14 minutes
Web Scraping for ROM Hacking Preservation
Update (20210927): RHDN has made it quite clear that the work discussed in this post has had a negative financial impact on their daily operations. Thus, even though I am proud of what I managed to accomplish given my skills, I cannot continue working on this project in good conscience. I hope that in time the RHDN community will see what other outsiders saw in this project: an attempt at transparency and preservation in the rom hacking world.
It is bittersweet to read words in public like “what a dumbass” and “How does a webscraper take 8 months to make?” (hint: look at the commits for proof that it didn’t). I wish I could find a way to discuss this work with the community without adding fuel to the fire. Oh well, I’ll get over it as I move on to other projects. This has been a great learning experience overall.
You might have never heard about it, but romhacking.net (or RHDN, for short) is a treasured website in the retro gaming community, and has been for quite some time. The website serves essentially as a global repository for ROM hacks, and is home to a wildly interesting community. While it is not the first of its kind, it is among the oldest surviving repository of its type, and by far has the most content compared to any competitor.
What is ROM hacking?
The acronym “ROM” stands for Read-Only Memory. In the emulation community, a ROM is the file containing all the assets and instructions necessary for a game console to run a video game. The size of ROM files can vary wildly, from a few kilobytes to many megabytes. For example, the size of the Super Mario Bros. ROM is 30.1 KB.
In its essence, ROM hacking is the action of modifying a ROM to change its behavior. It can be used to fix glitches, modify assets, introduce new enemy behavior, etc. Some ROM hacks use the core engine of a game to create completely new adventures, or even new games entirely. The most popular platform to perform ROM hacks is by far the Nintendo Entertainment System (NES), which hits the sweet spot in terms of ROM size and popularity among gamers. One of my favorite ROM hacks is a simple one: it removes the friendly fire in Battletoads for the NES. It removes the one major flaw from an otherwise brilliant game and gives it the polish it deserved.

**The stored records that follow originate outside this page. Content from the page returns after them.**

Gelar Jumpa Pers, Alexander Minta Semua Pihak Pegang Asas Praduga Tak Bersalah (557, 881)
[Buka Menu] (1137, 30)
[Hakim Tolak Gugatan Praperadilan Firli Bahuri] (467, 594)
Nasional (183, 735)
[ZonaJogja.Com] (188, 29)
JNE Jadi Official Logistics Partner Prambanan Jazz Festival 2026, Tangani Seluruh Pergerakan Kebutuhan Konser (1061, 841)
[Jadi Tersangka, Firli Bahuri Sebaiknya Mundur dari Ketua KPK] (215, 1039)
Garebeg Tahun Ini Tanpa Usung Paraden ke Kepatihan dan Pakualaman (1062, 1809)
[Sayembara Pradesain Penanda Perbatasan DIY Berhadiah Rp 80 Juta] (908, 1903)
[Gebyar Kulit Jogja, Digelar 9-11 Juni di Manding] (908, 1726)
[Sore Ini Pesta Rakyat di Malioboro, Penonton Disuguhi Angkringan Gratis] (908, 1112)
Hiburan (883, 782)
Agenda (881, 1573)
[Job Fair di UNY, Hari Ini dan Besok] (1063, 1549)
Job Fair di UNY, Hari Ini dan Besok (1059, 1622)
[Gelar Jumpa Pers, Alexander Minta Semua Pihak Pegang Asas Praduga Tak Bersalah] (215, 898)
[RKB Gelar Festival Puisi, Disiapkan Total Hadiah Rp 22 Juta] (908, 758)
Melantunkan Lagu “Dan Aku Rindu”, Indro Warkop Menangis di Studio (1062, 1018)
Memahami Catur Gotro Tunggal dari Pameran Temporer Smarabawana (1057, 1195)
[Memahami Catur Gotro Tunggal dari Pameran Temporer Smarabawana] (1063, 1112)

Fun fact, a device called the Game Genie was made to essentially allow creating primitive ROM hacks on the fly. It would be connected as a middle-man between the game cartridge and the game console. Upon booting, the user would input 8 character “codes” that would modify specific memory sectors in the ROM sent to the game console. While it was very primitive, it was somewhat revolutionary because it allowed players to “create” ROM hacks on the fly that allowed new features such as infinite lives and level selection even if these cheats were never intended by the original game developers.
For ROM hacks that need more than three memory sectors to be modified, more sophisticated tools are required. Indeed, ROMs are extracted from the original game cartridge and are edited with tools such as HEX editors to give hackers as much freedom as they need.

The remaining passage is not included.